◆ WORK TASK: Restate exactly, and only, the lines from the one with "This screenshot has width=980, height=412." through the end of the data, with both of those end lines kept. Drop any pictures.

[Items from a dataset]
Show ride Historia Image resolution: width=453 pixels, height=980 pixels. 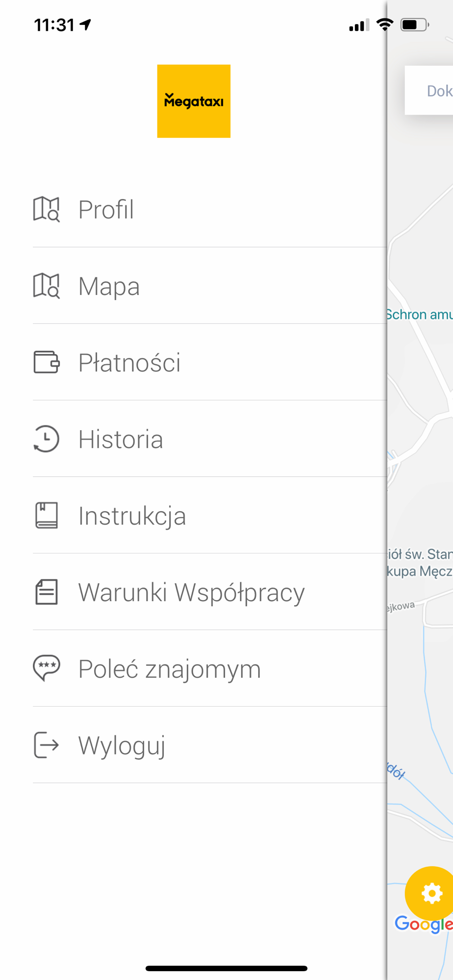point(210,439)
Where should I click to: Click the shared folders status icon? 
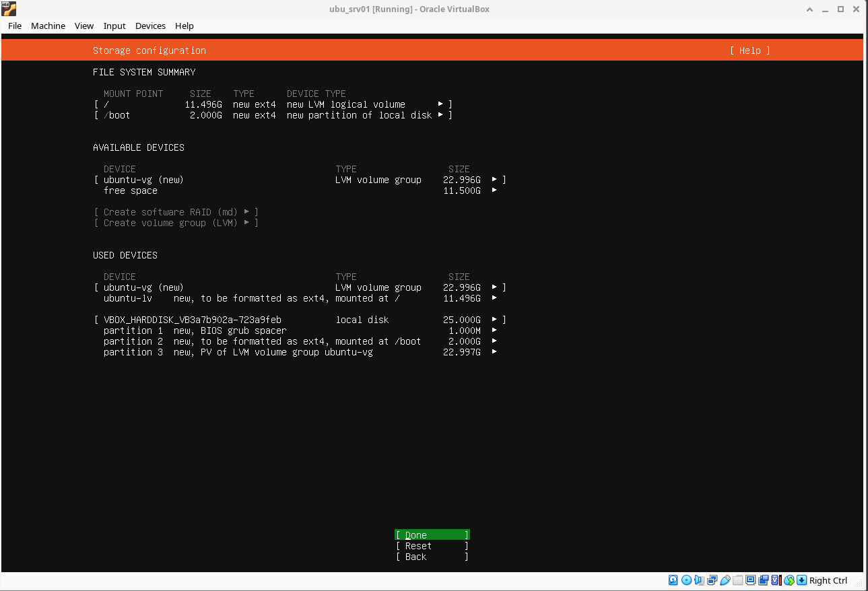[738, 580]
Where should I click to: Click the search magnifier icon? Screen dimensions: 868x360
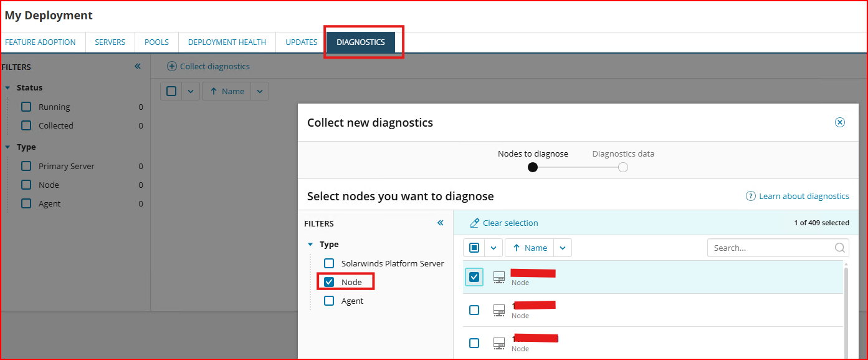840,248
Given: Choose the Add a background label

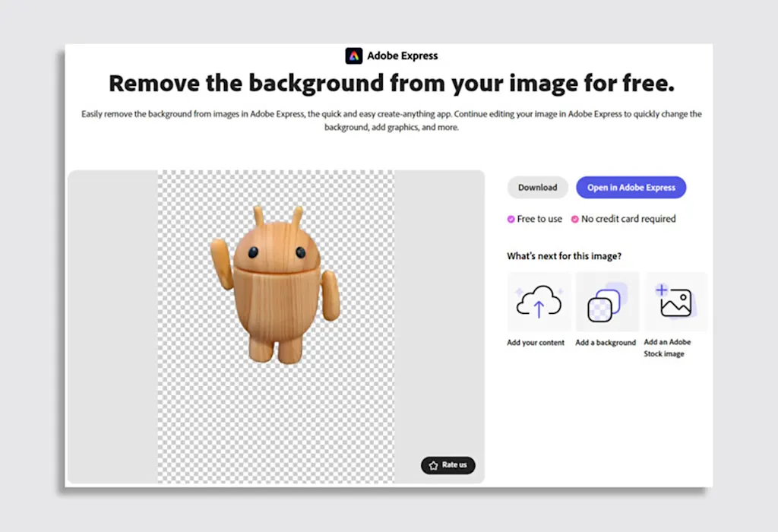Looking at the screenshot, I should (606, 343).
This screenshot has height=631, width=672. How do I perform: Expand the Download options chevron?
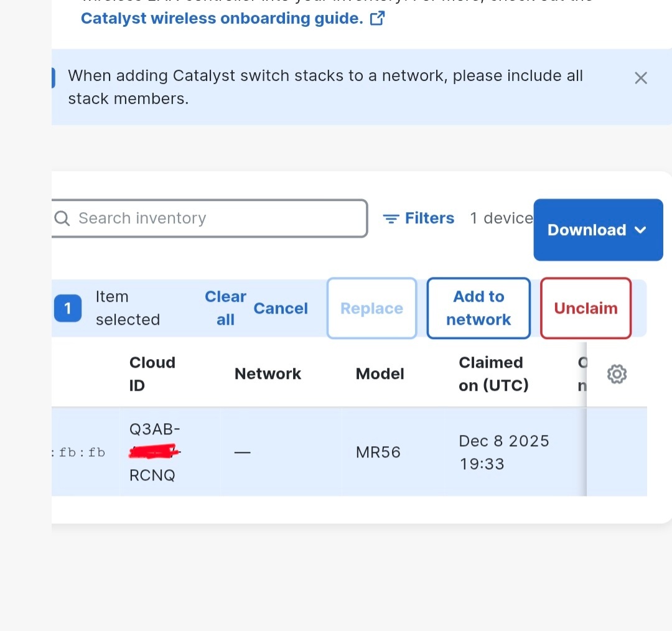641,230
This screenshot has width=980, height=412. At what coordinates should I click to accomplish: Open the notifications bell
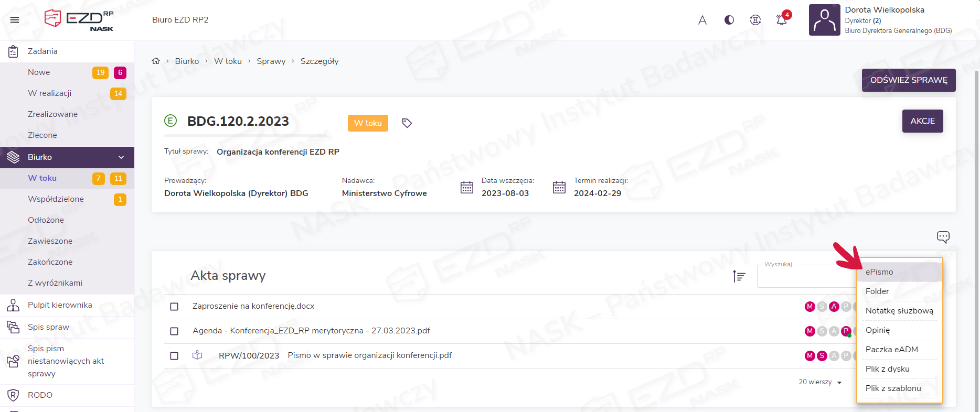tap(781, 20)
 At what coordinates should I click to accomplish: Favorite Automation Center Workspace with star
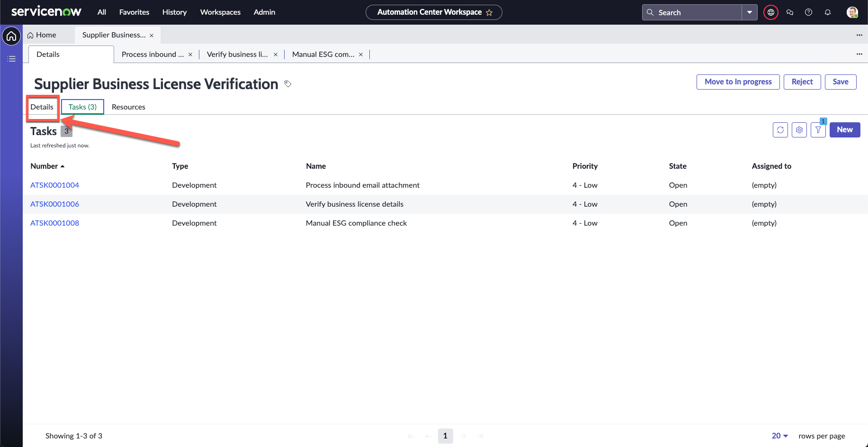(489, 13)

◆ SOLUTION FOR THIS EXERCISE:
This screenshot has width=980, height=412. At what coordinates should I click to accomplish: Open the notifications bell
tap(781, 20)
 At what coordinates should I click to accomplish: Favorite Automation Center Workspace with star
(489, 13)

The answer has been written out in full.